GIVEN PROBLEM: List every line of the material below that contains the string "from". Case counts, so match capital and lowercase letters exactly.

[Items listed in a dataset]
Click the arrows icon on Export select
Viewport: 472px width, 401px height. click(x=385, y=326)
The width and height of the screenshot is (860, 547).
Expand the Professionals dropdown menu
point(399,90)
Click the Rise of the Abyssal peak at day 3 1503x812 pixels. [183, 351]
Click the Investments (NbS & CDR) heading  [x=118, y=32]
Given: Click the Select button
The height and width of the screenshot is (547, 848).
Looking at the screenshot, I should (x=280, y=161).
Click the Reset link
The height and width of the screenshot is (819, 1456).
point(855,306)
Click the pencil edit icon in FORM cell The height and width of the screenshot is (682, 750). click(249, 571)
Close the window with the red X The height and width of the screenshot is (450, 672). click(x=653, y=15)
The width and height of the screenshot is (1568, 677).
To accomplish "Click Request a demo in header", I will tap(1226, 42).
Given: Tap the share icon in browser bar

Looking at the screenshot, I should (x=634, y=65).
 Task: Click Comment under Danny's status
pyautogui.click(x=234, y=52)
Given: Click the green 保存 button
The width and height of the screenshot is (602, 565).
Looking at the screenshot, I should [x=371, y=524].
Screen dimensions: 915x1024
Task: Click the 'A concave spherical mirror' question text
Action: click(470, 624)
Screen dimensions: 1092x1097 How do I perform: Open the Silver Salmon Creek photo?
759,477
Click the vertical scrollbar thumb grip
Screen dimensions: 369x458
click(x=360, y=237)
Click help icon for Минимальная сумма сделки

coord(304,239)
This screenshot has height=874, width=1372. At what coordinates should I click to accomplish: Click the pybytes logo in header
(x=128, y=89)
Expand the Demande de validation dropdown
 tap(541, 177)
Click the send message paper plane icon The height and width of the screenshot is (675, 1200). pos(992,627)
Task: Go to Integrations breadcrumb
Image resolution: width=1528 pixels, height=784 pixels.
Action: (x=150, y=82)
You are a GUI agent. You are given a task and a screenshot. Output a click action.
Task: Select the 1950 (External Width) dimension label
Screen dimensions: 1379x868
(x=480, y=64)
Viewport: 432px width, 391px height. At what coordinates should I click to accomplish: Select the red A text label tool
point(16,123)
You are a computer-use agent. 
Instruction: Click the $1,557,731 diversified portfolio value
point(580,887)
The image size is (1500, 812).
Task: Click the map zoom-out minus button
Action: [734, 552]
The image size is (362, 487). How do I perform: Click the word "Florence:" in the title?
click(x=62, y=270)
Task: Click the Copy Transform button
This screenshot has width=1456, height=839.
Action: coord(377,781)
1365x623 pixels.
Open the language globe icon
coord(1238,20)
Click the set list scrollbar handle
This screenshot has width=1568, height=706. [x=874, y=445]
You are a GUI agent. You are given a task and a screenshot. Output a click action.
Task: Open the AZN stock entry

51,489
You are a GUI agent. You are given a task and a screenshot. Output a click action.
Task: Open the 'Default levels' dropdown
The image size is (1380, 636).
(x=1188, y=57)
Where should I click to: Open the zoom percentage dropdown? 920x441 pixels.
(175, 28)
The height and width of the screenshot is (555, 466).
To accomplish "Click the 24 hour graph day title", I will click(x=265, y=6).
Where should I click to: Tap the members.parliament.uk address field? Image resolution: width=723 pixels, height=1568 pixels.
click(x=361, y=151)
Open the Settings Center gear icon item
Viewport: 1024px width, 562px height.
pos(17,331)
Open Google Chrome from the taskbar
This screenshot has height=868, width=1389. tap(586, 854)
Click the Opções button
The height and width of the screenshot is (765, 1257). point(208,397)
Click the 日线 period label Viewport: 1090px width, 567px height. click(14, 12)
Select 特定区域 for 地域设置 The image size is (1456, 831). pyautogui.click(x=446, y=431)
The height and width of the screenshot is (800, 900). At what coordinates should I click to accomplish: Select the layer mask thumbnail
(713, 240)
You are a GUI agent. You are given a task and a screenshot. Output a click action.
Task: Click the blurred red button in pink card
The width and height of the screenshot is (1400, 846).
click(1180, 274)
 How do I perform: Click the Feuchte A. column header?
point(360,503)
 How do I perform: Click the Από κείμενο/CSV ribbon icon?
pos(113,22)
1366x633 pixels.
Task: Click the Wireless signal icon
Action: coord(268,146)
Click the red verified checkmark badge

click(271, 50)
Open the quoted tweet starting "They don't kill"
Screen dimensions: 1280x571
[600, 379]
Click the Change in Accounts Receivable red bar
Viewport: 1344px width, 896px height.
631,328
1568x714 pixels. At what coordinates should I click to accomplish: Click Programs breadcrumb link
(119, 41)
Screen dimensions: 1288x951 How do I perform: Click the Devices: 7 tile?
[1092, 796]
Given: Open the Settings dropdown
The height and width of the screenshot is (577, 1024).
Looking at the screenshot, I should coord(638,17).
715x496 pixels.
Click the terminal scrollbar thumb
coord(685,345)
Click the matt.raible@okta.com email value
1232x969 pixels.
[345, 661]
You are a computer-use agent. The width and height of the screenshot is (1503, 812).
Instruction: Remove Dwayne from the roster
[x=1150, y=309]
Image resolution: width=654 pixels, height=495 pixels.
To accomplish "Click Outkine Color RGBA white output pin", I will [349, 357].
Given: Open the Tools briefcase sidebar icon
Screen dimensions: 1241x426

FINAL RESULT:
Open Google Chrome from the taskbar
Instruction: Remove Dwayne from the roster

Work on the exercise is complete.